Botox for Migraines: How it Works & What to Expect

If you've been diagnosed with migraine and experience frequent headaches, you might be wondering if there's anything you can do to avoid them.If you’ve suffered through migraine attacks, you know the excruciating, pulsing, and incapacitating pain, and you're probably prepared to try everything to avoid — or at least decrease — the misery. Especially if you have chronic migraines, you might have tried every preventive treatment out there or had multiple visits to the doctor’s office or headache specialist. But there is one treatment you might not have suggested to you.

Have you ever considered Botox shots? While most people connect Botox with its power to erase wrinkles off the face, it has also been recommended as a strong therapy for migraine patients. Botox, also known as OnabotulinumtoxinA, has been certified for individuals suffering from chronic migraines since 2010. It is also an FDA-approved treatment. In this article, we talk about botox for migraines, what to expect, and more. Keep reading to learn more about how botox treatments can work for migraine pain.

What is Botox?

Man with a Migraine

Botox is a muscle-weakening or paralyzing medication. It can effectively cure various medical issues and minimize skin wrinkles in tiny doses. Botox is a protein derived from the Botulinum, a toxin produced by Clostridium botulinum, a rod-shaped spore-forming bacterium. If you ingest it in rotten food, it can produce botulism, which is a fatal reaction in which it stops nerve impulses and paralyzes your muscles. The toxin isn't absorbed in your gut, and the dosage is far lower than you'd get from contaminated food, so it's harmless.

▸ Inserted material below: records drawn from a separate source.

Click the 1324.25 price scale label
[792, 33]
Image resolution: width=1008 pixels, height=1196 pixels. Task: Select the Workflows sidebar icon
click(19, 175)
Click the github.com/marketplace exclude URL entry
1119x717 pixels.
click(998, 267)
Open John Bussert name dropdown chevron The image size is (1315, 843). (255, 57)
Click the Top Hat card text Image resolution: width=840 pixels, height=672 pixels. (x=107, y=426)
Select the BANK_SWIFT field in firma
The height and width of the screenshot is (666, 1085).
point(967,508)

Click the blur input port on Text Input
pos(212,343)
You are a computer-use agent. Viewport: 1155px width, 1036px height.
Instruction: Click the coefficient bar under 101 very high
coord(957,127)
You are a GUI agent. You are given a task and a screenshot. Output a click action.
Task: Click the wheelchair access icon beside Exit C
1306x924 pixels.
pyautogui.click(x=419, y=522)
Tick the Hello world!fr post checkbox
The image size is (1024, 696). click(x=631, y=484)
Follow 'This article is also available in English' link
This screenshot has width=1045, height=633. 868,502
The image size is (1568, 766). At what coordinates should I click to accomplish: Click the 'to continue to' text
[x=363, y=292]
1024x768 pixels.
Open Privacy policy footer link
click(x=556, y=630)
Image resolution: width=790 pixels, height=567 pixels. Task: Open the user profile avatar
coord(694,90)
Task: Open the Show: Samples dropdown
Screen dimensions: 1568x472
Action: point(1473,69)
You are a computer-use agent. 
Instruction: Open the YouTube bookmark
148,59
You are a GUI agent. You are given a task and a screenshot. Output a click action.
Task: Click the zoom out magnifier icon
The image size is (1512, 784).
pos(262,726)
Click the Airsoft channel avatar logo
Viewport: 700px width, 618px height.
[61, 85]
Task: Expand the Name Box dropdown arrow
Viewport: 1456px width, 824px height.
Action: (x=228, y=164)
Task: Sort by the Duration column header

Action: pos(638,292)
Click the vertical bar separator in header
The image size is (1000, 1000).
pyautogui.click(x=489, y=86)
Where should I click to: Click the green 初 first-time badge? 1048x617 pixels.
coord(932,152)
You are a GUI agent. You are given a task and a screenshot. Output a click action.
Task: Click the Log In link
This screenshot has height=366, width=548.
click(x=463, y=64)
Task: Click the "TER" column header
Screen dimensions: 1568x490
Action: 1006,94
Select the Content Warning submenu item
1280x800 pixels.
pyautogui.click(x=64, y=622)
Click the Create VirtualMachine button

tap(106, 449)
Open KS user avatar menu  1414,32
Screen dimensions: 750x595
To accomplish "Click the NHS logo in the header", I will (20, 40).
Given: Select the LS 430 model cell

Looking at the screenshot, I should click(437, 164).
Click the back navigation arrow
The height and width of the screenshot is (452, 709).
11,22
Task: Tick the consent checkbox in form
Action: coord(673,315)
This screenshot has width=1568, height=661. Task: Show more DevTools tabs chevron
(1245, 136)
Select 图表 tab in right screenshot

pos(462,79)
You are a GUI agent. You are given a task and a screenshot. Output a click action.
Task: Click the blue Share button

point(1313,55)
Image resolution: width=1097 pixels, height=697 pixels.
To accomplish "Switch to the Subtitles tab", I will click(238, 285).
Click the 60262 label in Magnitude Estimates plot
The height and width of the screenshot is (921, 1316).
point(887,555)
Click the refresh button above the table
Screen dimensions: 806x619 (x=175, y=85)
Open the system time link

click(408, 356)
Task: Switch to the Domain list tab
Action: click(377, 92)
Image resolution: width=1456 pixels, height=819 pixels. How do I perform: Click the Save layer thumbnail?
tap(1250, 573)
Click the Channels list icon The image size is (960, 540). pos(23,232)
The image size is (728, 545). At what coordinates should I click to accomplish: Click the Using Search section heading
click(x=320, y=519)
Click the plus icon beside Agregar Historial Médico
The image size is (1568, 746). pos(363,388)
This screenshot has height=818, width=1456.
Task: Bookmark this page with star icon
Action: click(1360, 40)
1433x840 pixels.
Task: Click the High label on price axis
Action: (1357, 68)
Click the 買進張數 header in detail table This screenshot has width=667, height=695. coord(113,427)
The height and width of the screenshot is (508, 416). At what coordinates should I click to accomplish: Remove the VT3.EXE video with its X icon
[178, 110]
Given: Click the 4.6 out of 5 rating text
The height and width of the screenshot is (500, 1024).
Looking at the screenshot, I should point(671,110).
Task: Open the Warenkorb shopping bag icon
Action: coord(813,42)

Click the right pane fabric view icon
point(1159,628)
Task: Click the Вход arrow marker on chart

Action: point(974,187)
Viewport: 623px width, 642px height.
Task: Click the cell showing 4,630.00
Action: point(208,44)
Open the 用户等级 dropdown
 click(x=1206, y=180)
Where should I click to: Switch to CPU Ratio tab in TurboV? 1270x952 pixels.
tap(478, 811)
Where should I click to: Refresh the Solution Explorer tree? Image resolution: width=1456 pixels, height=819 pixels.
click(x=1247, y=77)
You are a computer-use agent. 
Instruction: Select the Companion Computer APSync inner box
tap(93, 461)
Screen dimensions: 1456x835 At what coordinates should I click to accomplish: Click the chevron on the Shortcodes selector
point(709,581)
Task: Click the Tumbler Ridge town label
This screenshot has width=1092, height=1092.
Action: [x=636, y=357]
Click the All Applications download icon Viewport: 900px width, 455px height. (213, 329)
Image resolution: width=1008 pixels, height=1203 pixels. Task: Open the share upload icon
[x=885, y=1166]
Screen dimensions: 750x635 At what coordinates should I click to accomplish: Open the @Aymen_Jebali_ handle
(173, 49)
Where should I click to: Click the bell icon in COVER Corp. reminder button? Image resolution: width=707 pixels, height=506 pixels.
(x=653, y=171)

Botox injections have been discovered to help clear wrinkles by relaxing facial muscles. It also aids those who suffer from tics and tremors as a result of a nerve illness such as cerebral palsy. People with migraines who agreed to administer Botox to repair their wrinkles reported that their migraine symptoms had improved. As a result, scientists began to investigate it as a migraine treatment. Botox injections are made using very small quantities of Botulinum toxin. The medicine can paralyze muscles momentarily, which can help individuals with a variety of muscular and nerve diseases.

How does it work?

Treating a Migraine with Botox

Botox is a neurotoxic, which means it causes nerve damage. These chemicals attack the neural system, interfering with nerve communication that causes muscular contraction. This is how the medicine produces muscle paralysis for a short period of time.

At the intersection where nerve terminals contact muscle cells, nerves produce a chemical message called acetylcholine, which causes any muscle cells to contract. Acetylcholine binds to the receptors on muscle cells, causing them to lengthen or compress.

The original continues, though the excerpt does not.